Update the lines below, replacing every occurrence of "Describe the element" with "Identify the element" and leaving all other text unchanged; omit the pictures from your answer.

**** Provided data ****

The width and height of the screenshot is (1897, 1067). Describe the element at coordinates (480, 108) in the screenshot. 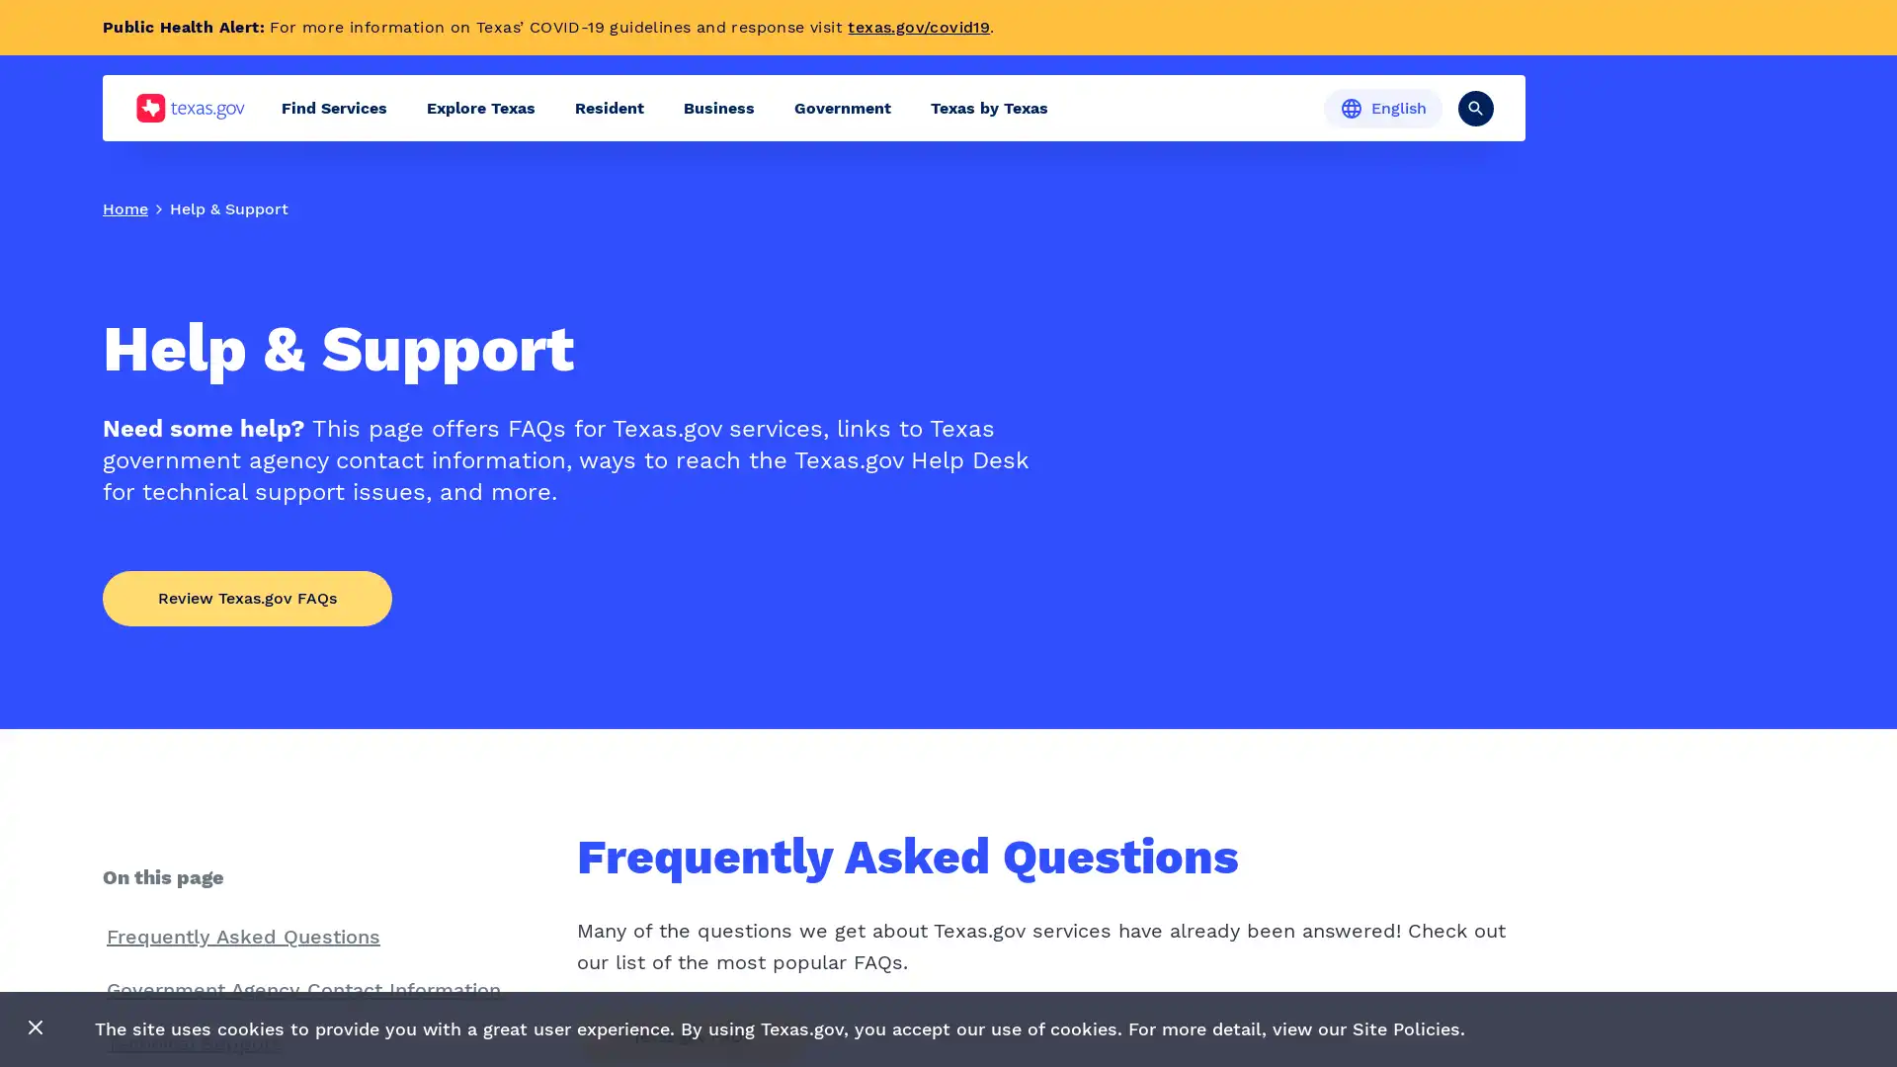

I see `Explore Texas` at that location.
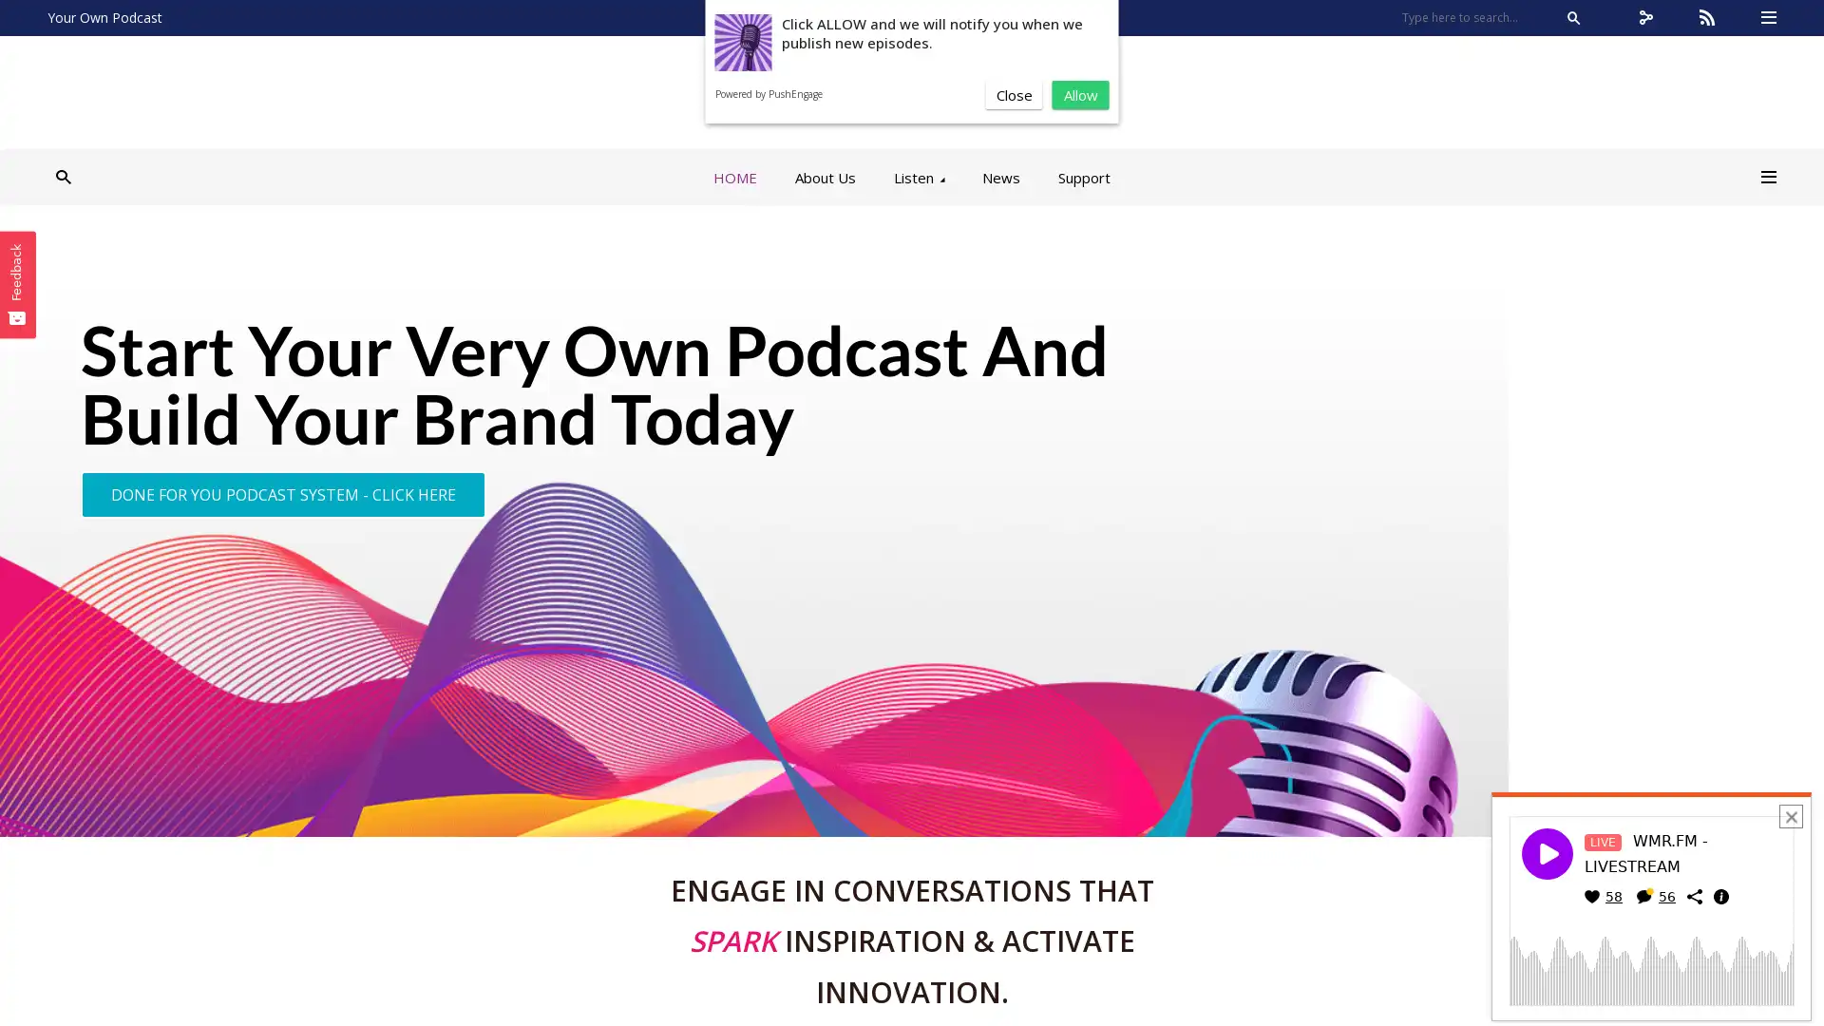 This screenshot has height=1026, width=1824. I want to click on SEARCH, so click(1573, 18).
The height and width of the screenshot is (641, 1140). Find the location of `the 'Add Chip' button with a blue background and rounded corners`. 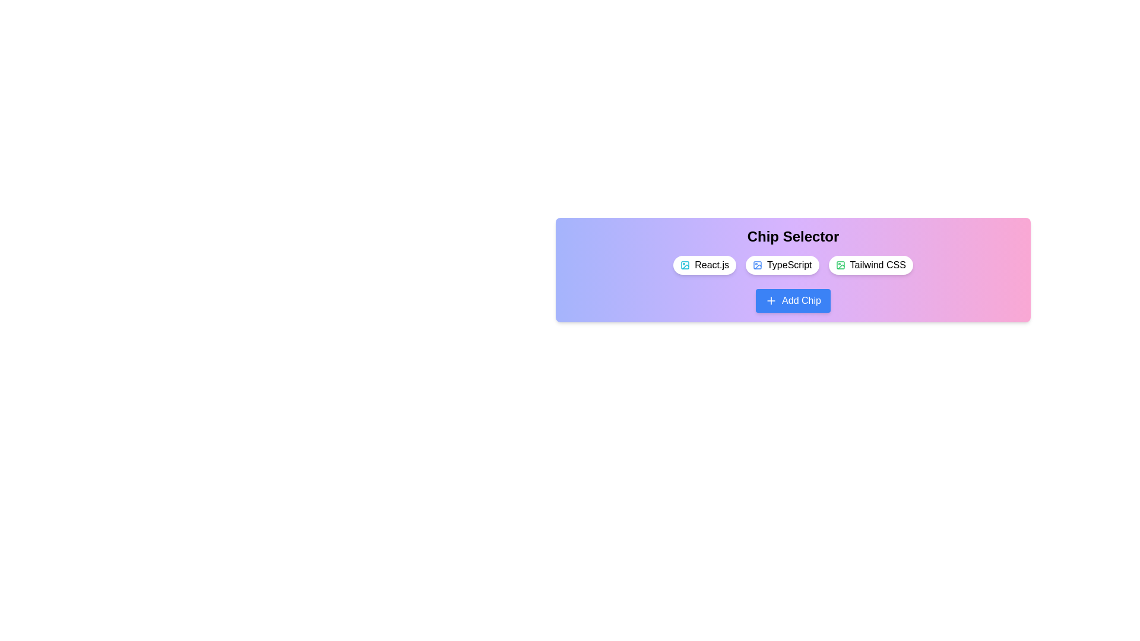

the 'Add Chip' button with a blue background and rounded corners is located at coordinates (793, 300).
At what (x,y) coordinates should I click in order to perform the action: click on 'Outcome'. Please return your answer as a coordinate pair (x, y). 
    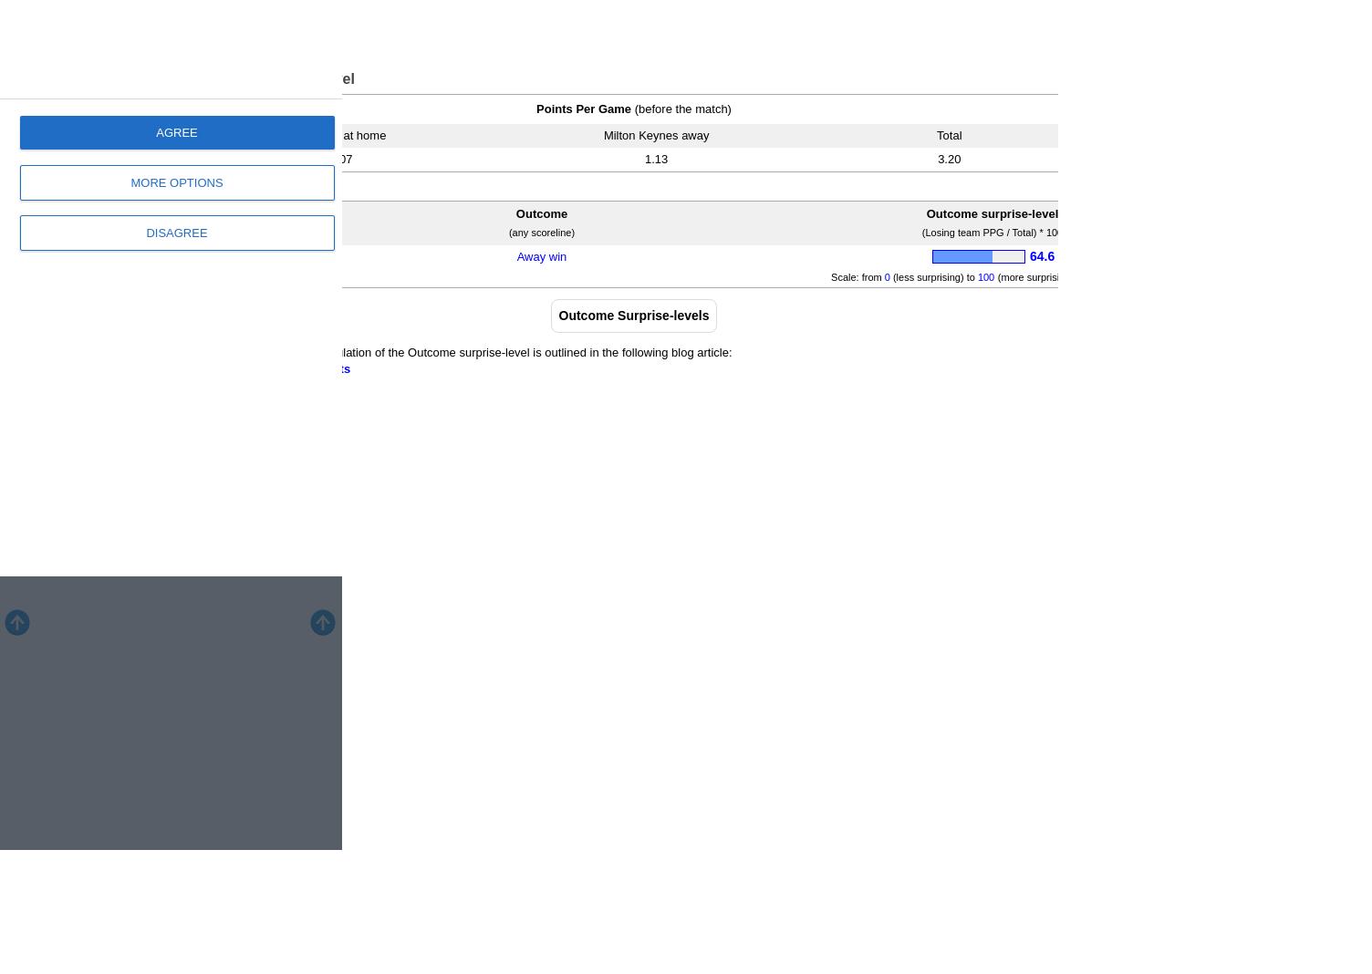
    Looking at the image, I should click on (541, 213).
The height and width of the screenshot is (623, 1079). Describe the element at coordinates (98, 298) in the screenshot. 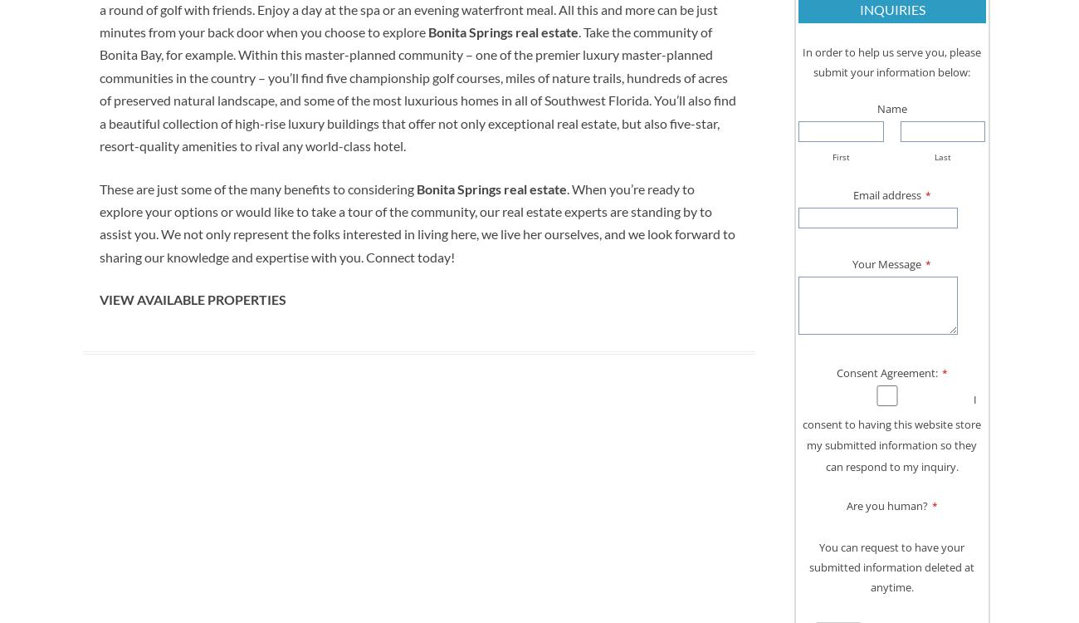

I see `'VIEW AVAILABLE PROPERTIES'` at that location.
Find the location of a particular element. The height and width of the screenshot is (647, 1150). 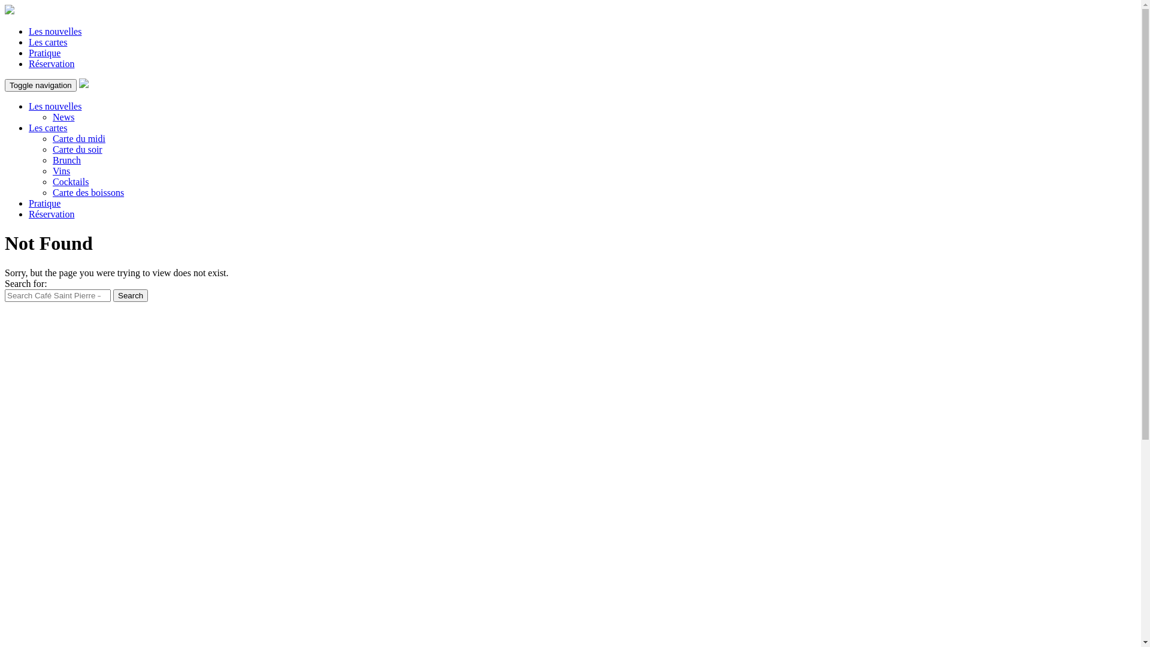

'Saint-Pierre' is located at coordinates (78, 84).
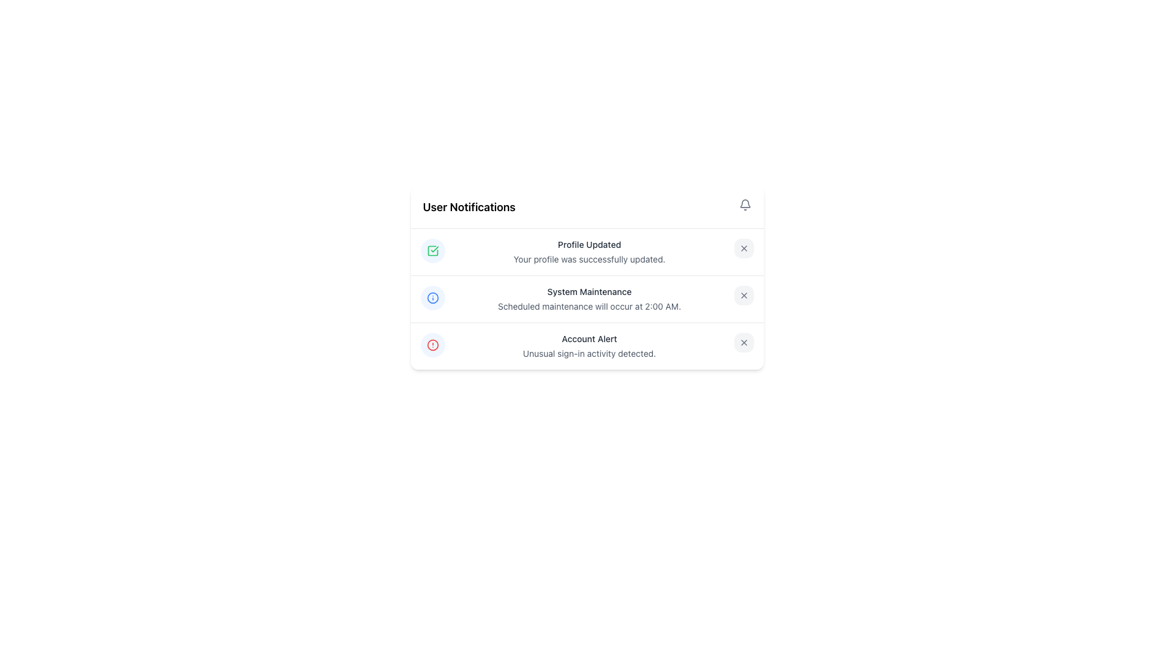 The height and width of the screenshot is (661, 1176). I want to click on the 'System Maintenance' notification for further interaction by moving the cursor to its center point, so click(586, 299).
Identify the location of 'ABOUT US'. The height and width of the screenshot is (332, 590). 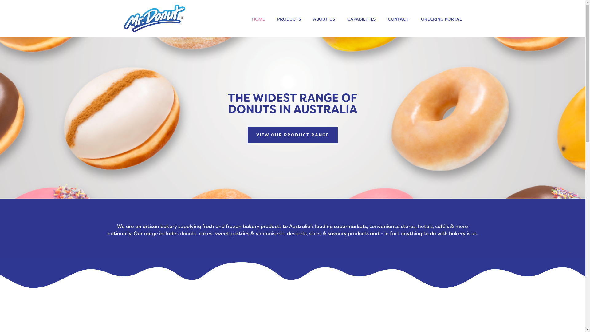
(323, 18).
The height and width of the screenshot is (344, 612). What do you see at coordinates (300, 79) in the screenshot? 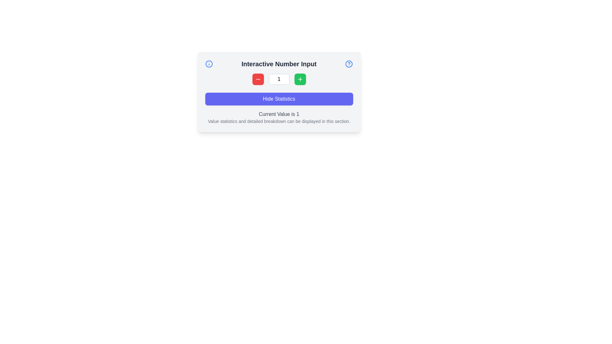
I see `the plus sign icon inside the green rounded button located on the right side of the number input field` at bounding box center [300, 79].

****

§ **Written solution**:
The width and height of the screenshot is (1897, 1067). Identify the element at coordinates (480, 108) in the screenshot. 

I see `Explore Texas` at that location.
 This screenshot has height=1026, width=1824. I want to click on SEARCH, so click(1573, 18).
The height and width of the screenshot is (641, 1140). Find the location of `the 'Add Chip' button with a blue background and rounded corners`. 

the 'Add Chip' button with a blue background and rounded corners is located at coordinates (793, 300).
At what (x,y) coordinates should I click in order to perform the action: click on 'Outcome'. Please return your answer as a coordinate pair (x, y). 
    Looking at the image, I should click on (541, 213).
The height and width of the screenshot is (623, 1079). Identify the element at coordinates (98, 298) in the screenshot. 

I see `'VIEW AVAILABLE PROPERTIES'` at that location.
Find the location of a particular element. The height and width of the screenshot is (647, 1150). 

'Saint-Pierre' is located at coordinates (78, 84).
 The height and width of the screenshot is (661, 1176). I want to click on the 'System Maintenance' notification for further interaction by moving the cursor to its center point, so click(586, 299).
Identify the location of 'ABOUT US'. The height and width of the screenshot is (332, 590). 
(323, 18).
The height and width of the screenshot is (344, 612). What do you see at coordinates (300, 79) in the screenshot? 
I see `the plus sign icon inside the green rounded button located on the right side of the number input field` at bounding box center [300, 79].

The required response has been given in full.